The Hoosiers (19-13) have no plans to play elsewhere this season after being one of the first four teams left out of the 68-team NCAA field revealed Sunday, along with 24-win Boise State, West Virginia and fellow Big Ten team Ohio State.
After Indiana won five of its last seven games in the regular season to get in the mix, the bubble burst after losing to Oregon in its only Big Ten Tournament game.
The 66-year-old Woodson, who has been under fire most of the past two years, announced in February that he was stepping down at his alma mater at the end of the season. The Hoosiers missed the NCAAs last season after making it in his first two seasons, then ending their first stretch of four missed NCAAs in a row since 1968-72.
Boise State (24-10) made it to the Mountain West Conference Tournament championship game, but wasn’t one of the league’s four teams that moved on to the NCAA Tournament. Colorado State got the league’s automatic berth with 69-56 win over the Broncos in the title game.
The Broncos had been to the NCAA Tournament the past three seasons, and 15th-season coach Leon Rice spoke after the MWC title game about his team’s continued aggressive scheduling and “great wins” this season over Clemson and Saint Mary’s. He also lamented how the selection committee might look at a single loss in November at the end of an early-season tournament.
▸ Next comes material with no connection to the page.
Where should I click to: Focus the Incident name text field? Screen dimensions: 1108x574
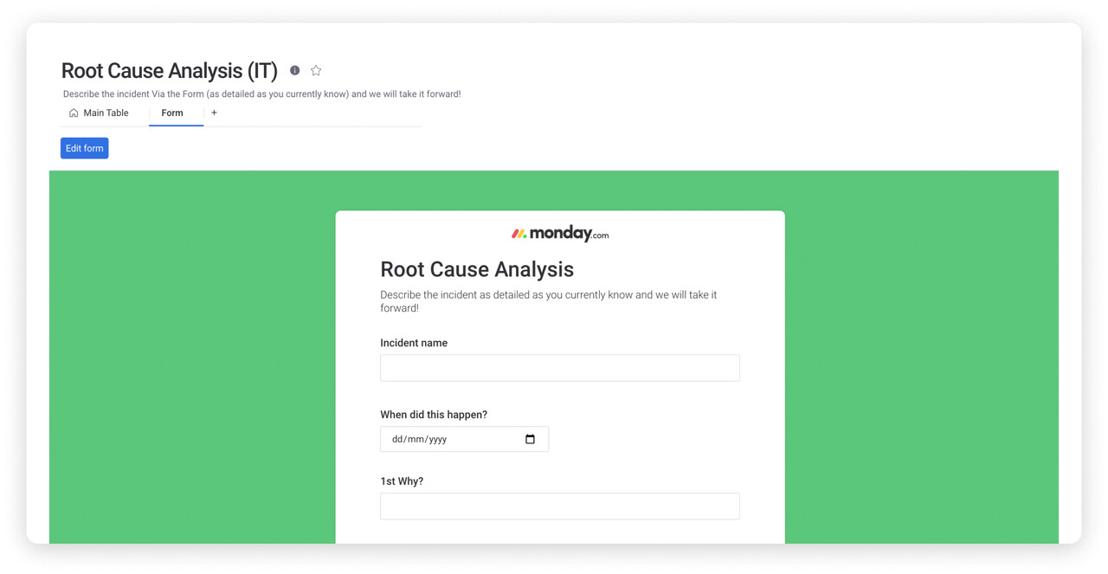pos(559,368)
“So because, on the third day of a tournament, Boston College hits a step-back 3 to beat us, does that mean we’re not tournament-worthy? I mean when you’re breaking it down, ‘Well, they’ve got this one (bad loss).’ That happened in November with a different team basically than what we are now,” Rice said. “So when you’re on the bubble … it’s a fine line that you’re on, and one shot can say you’re good enough to be in it, or you’re not good enough to be in it.”
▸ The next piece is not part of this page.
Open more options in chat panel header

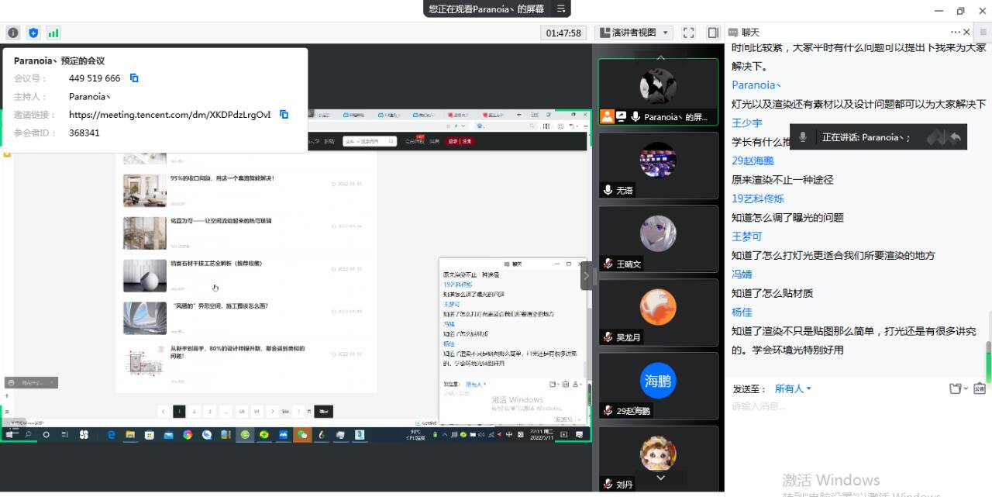[955, 32]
West Virginia (19-13) had six Quad I wins this season, but lost its opening game in the Big 12 tournament to last-place Colorado. That kept the Mountaineers from being that league’s eighth team to make the NCAA field.
“Obviously, we are extremely shocked, saddened and disappointed with not being selected for the NCAA Tournament,” first-year Mountaineers coach Darian DeVries said. “We strongly believe that we have a resume that is worthy of an NCAA Tournament team.”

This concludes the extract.